[begin Passage to read]

#ceph IRC Log


IRC Log for 2011-02-05

Timestamps are in GMT/BST.

[0:04] * uwe (~uwe@ip-94-79-145-210.unitymediagroup.de) has joined #ceph
[0:06] * Yoric (~David@dau94-10-88-189-211-192.fbx.proxad.net) Quit (Quit: Yoric)
[0:07] <prometheanfire> is it perfered to run one storage node per server or to use sans as backends?
[0:13] <johnl> gregaf: I'm back. you around?
[0:13] <gregaf> johnl: yep!
[0:13] <johnl> oh doh, just saw that sage answered me minutes after you left, but I'd gone!
[0:13] <johnl> doh!
[0:14] <johnl> he asked me to try a new version of the client
[0:14] <johnl> but I've not done anything yet
[0:14] <johnl> except restarting the cluster at the time of course :/
[0:14] <gregaf> johnl: yeah, the problem you're seeing isn't a result of what he thought it might be
[0:14] <sagewk> i was wrong though, different bug
[0:14] <johnl> ah ok
[0:14] <gregaf> wrong error message although it sounds similar when you described it :)
[0:15] <sjust> prometheanfire: are you asking whether it is better to have the osds store data locally?
[0:15] <gregaf> johnl: so you don't still have those tid timeout messages?
[0:16] <prometheanfire> sjust: yes
[0:16] <johnl> the client box is still stuck. processes in D state
[0:16] <johnl> wanna poke it?
[0:17] <prometheanfire> what I'm looking to do is have the osds be on VM servers (kvm with rbd)
[0:17] <sjust> prometheanfire: the osd daemon should generally use local storage
[0:17] <prometheanfire> ok
[0:17] <gregaf> hmm, maybe not if you're running on a distributed block device like rbd though!
[0:18] <sjust> prometheanfire: I may have misunderstood, did you mean that you want to run the osds on vm guests?
[0:18] <prometheanfire> no
[0:18] <sjust> ok
[0:18] <prometheanfire> osds on vmhosts
[0:18] <sjust> running it on the host could work
[0:18] <gregaf> johnl: sage says if it's in D state it's probably trying to write out dirty pages
[0:18] <gregaf> so that's probably because of the unfinished tids we were seeing earlier
[0:19] <johnl> k
[0:19] <gregaf> can you turn on OSD debugging via inject-args and see if you can find those tids in the logs?
[0:19] <prometheanfire> I'm thinking about a raid + cache ssd
[0:19] <prometheanfire> how cpu/ram intensive is ceph on osds?
[0:20] <cmccabe> prometheanfire: cosd (the OSD component of ceph) can always use additional resources
[0:20] <prometheanfire> the more nodes the better?
[0:21] <cmccabe> prometheanfire: even once we've optimized it more than it is now, it will always be good to have more memory on a cosd machine, since that will allow more page cache
[0:21] <prometheanfire> that's what I got from the wiki
[0:21] <johnl> gregaf: lemme give that a go.
[0:21] <gregaf> OSDs aren't too bad on cpu; I think it maxes out at around 1 core of a modern CPU
[0:21] <gregaf> usually much less
[0:21] <cmccabe> the monitors on the other hand don't tend to generate a lot of load
[0:21] <prometheanfire> I can't find on the wiki how ceph fails on network interupt
[0:22] <gregaf> johnl: hopefully we can figure out why those tids are hanging; the root cause might be why the MDS requests were hanging too if the MDS can't commit to disk
[0:22] <gregaf> prometheanfire: how it fails on network interrupt?

[end Passage to read]
[begin Given information]

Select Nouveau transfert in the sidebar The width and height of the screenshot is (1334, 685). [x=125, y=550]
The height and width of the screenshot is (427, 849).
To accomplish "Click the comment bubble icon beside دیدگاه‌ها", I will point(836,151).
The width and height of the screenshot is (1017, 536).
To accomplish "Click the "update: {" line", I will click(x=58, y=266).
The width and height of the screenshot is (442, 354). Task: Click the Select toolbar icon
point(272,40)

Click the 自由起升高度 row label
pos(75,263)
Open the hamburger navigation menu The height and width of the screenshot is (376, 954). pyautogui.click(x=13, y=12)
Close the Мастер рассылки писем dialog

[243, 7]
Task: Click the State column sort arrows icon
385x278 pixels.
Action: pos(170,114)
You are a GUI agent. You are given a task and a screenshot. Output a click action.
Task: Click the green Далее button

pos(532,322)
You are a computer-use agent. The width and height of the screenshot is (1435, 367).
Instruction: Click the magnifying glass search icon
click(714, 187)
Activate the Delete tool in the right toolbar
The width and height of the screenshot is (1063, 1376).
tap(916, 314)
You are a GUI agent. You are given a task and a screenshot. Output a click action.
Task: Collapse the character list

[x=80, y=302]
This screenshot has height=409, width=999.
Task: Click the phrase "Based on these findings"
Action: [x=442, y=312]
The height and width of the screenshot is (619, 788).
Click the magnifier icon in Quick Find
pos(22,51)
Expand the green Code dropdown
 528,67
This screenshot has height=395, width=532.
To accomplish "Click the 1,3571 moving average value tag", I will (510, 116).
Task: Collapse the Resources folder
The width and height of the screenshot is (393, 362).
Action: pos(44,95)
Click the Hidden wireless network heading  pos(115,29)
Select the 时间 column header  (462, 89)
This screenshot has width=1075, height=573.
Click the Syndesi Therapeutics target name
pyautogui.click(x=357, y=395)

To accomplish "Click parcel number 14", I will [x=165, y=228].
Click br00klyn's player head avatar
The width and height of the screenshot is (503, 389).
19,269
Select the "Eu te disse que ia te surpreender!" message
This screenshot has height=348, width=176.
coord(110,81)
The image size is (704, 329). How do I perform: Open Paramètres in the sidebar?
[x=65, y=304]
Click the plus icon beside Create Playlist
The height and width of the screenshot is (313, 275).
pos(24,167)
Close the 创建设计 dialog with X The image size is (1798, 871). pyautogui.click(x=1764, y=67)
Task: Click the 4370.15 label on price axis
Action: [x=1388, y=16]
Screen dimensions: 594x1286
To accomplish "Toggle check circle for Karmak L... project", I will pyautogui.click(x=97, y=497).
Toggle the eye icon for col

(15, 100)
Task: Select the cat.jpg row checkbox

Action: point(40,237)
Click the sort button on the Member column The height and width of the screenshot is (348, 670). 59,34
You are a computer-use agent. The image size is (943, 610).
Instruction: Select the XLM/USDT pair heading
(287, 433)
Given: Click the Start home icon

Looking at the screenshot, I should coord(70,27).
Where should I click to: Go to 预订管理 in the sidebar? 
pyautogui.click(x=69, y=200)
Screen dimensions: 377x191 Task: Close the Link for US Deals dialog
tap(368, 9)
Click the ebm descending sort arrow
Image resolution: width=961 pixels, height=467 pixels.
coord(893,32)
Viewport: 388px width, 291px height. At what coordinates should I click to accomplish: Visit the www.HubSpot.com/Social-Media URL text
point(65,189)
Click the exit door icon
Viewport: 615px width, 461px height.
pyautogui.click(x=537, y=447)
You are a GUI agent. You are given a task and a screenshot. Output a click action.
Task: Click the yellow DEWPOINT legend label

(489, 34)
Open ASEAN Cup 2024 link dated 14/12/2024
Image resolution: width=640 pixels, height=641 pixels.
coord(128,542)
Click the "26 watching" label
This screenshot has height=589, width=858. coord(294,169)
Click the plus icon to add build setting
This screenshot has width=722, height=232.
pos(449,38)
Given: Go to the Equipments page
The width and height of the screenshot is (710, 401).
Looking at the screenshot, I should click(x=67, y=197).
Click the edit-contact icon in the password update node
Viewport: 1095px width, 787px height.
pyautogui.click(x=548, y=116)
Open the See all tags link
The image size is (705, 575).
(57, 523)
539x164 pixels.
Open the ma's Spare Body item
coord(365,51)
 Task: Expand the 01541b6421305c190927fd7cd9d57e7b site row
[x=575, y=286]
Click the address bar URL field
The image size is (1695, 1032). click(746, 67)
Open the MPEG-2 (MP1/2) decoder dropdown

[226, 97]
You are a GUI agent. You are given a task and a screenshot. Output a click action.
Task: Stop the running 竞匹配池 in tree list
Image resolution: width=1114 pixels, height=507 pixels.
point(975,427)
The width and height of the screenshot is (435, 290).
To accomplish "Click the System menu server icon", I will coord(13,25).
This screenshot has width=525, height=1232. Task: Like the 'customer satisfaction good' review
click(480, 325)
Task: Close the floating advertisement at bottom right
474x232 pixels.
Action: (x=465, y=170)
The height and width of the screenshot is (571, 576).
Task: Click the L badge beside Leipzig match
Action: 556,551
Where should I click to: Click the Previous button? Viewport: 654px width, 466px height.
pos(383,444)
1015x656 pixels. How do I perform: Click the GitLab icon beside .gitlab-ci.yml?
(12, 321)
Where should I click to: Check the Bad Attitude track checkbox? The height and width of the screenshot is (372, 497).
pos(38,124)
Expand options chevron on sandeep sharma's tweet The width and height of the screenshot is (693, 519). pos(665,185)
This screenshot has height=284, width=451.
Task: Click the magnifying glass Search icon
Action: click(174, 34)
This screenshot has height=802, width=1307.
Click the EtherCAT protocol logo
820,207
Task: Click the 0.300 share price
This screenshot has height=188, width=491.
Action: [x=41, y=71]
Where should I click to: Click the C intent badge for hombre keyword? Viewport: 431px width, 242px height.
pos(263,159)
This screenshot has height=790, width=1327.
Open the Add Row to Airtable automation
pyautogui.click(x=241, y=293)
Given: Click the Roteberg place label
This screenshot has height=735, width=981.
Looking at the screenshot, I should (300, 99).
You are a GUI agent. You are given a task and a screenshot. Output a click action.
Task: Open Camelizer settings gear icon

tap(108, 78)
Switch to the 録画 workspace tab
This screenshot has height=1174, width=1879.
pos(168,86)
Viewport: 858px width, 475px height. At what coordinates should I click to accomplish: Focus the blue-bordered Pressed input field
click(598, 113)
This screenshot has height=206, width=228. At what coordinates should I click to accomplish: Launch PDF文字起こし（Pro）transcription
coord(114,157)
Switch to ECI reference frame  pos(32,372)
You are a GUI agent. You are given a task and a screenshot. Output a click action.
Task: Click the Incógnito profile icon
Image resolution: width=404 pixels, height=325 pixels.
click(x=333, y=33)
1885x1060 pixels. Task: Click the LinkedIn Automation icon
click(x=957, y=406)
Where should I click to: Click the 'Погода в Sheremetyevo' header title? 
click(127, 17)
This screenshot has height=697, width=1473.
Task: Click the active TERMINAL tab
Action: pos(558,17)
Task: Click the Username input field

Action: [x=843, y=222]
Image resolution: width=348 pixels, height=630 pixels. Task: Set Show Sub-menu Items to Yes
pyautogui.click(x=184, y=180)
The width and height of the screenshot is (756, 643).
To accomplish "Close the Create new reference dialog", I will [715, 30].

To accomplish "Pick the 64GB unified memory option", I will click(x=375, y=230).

[end Given information]

— Short exercise —
In the IRC log, please copy out the stretch that opens with "[0:15] <gregaf> johnl: so" and closes with "on vm guests?", swapping "rbd" for "RBD".

— Solution to this problem —
[0:15] <gregaf> johnl: so you don't still have those tid timeout messages?
[0:16] <prometheanfire> sjust: yes
[0:16] <johnl> the client box is still stuck. processes in D state
[0:16] <johnl> wanna poke it?
[0:17] <prometheanfire> what I'm looking to do is have the osds be on VM servers (kvm with RBD)
[0:17] <sjust> prometheanfire: the osd daemon should generally use local storage
[0:17] <prometheanfire> ok
[0:17] <gregaf> hmm, maybe not if you're running on a distributed block device like RBD though!
[0:18] <sjust> prometheanfire: I may have misunderstood, did you mean that you want to run the osds on vm guests?